▸ **Text provided**
>> begin
Regarding speed of overlay

I am trying Axi lite ip and Pynq GPIO based ip . I found axi GPIO is bit slower. How can I accelerate a 12 bit multiplier on pynq as every time I found sw winning the race on pynq.
Do I need to read more.please refer the article for that
Else please solve my issue

Hi,
Can you increase the clock of your system?
Can you use AXI stream instead of AXI lite to fasten the transfer?

TLDR: To get benefit from the PL, you need to process significant amounts of data in parallel rather than small individual data for simple calculations.

If you are trying to write two 12 bit values to the PL, and read back the result of 1x 12-bit multiply then you are correct, the PS (or SW) will be much faster to do this for the following reasons:

For the calculation itself:
Depending on Which Zynq device you have, your PS (ARM A9 or ARM A53) is likely running at 600MHz+ up to 1.5GHz. PL will typically run at a few 100’s MHz. CPUs excel at sequential calculations on relatively small amounts of data. If you try to do a single multiply, both the CPU and PL can do this, but the CPU will “win” due to the faster clock speed.
The benefit of the FPGA is processing lots of data in parallel. E.g. the CPU can only do multiplications sequentially.
>> end
▸ **Supplied data**
>> begin
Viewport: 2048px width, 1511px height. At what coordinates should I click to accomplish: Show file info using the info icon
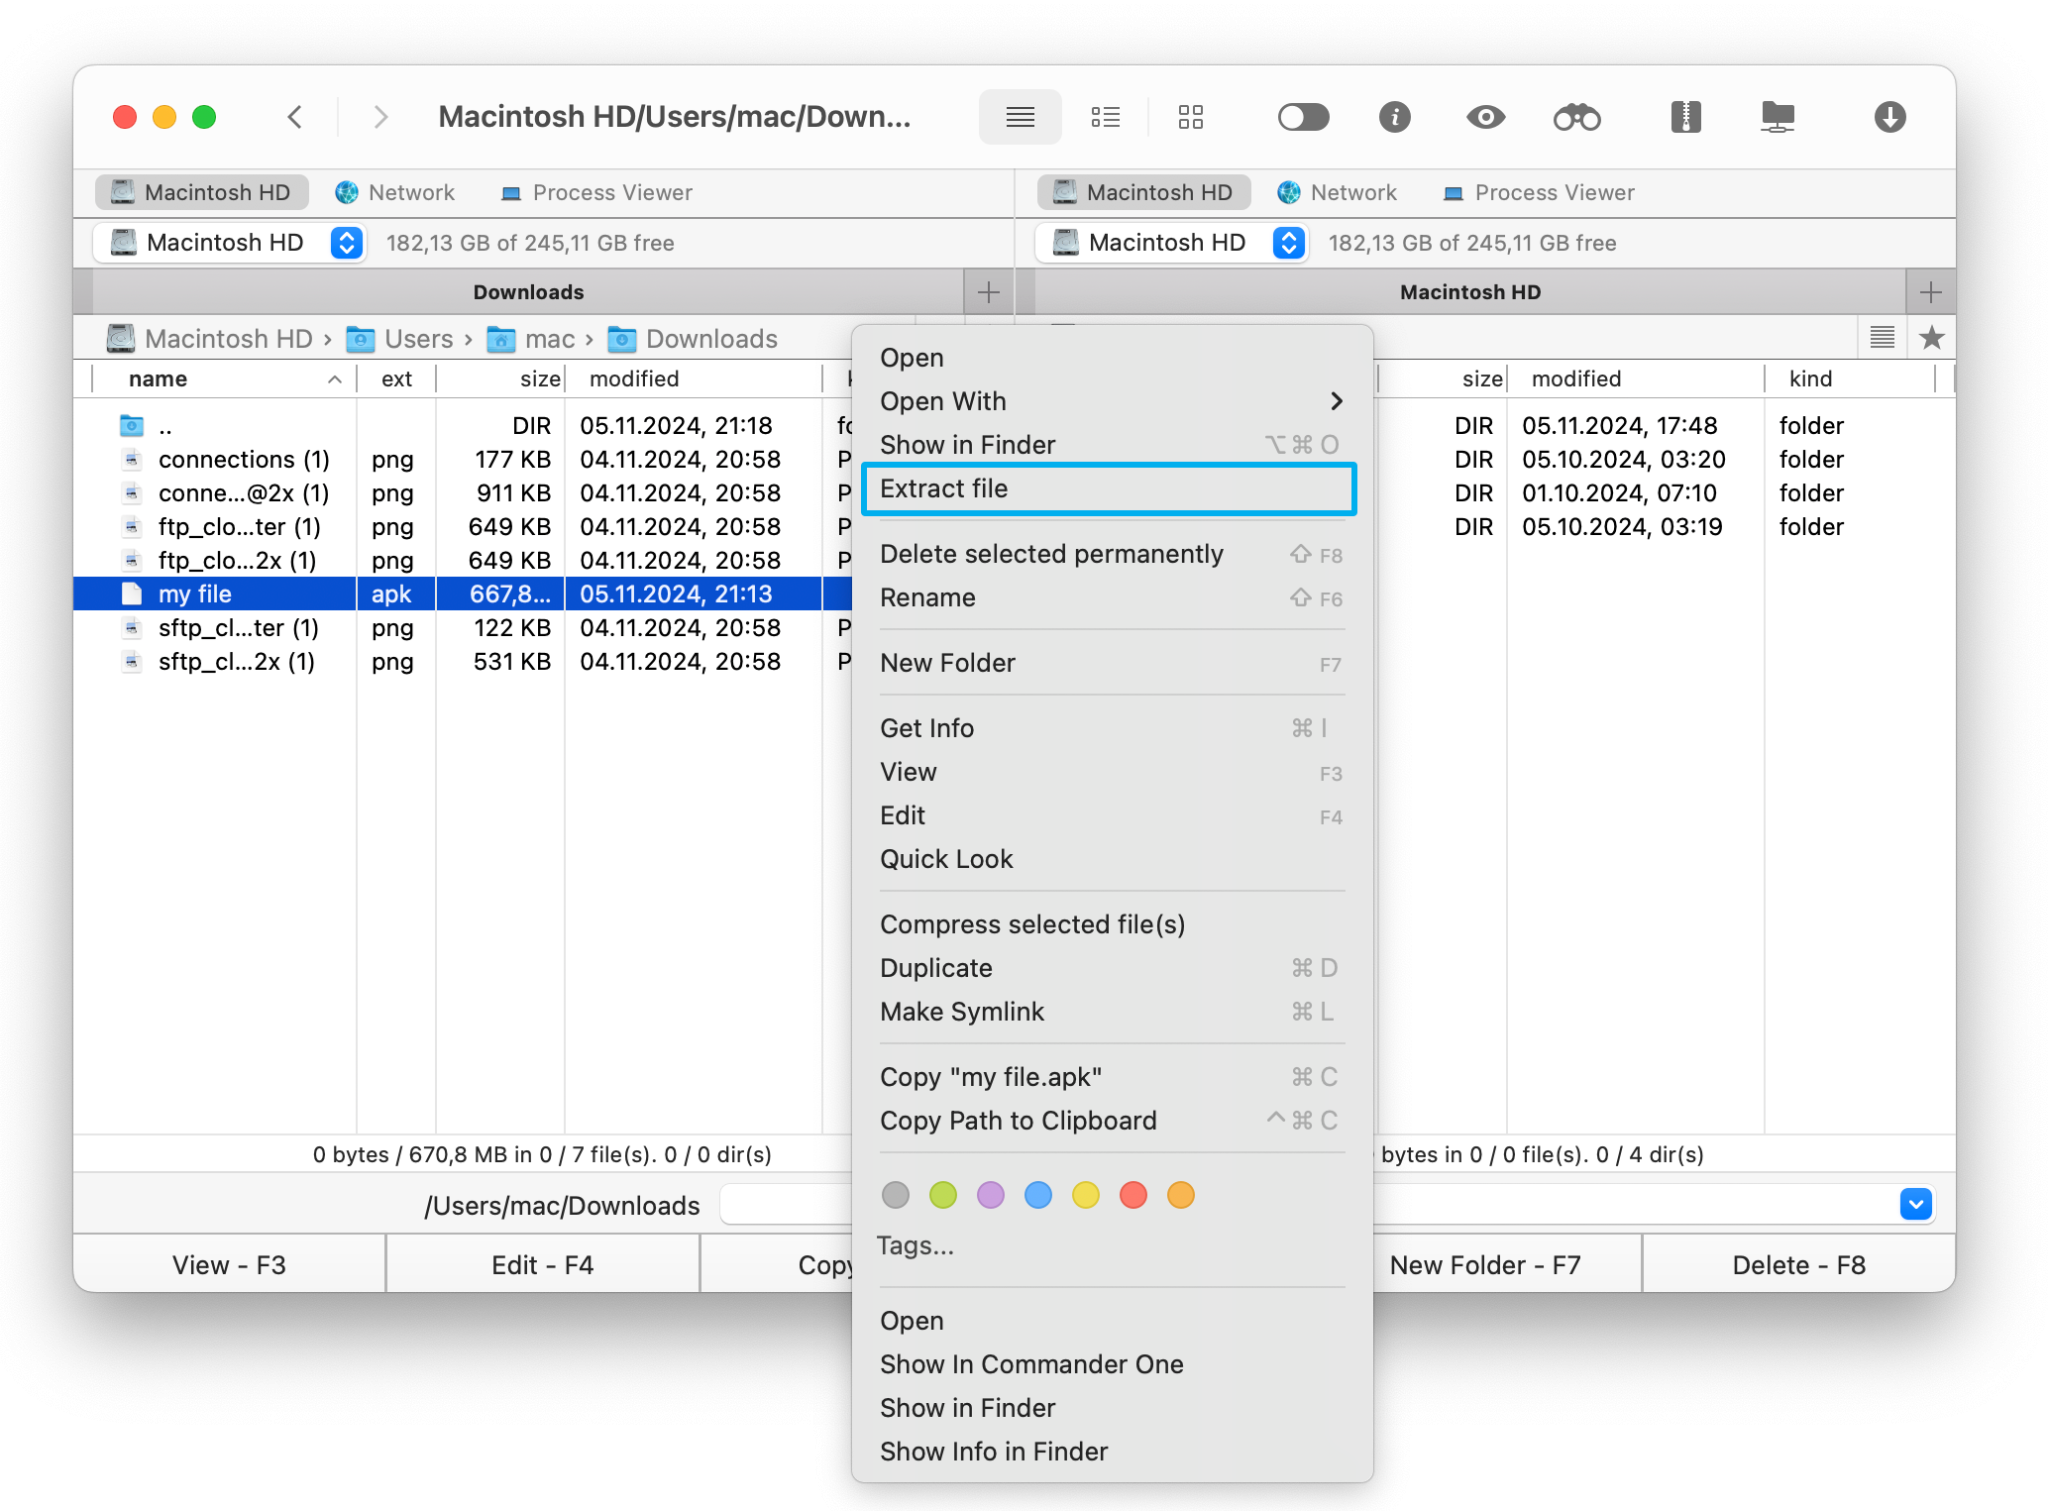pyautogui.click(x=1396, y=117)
>> end
▸ **Requests**
[1] In the forum thread on overlay speed, how fast is the PS (ARM A9 or ARM A53) likely running?
[2] Summarize the forum thread on overlay speed in two sentences.

▸ **Results for each task**
[1] From 600MHz+ up to 1.5GHz.

[2] A user trying to speed up a 12-bit multiplier on PYNQ finds that AXI GPIO is a bit slower and that software keeps winning. Replies suggest raising the system clock or using AXI stream instead of AXI lite, and they explain that the CPU wins at a single multiply because of its faster clock, so the PL only pays off when it processes lots of data in parallel.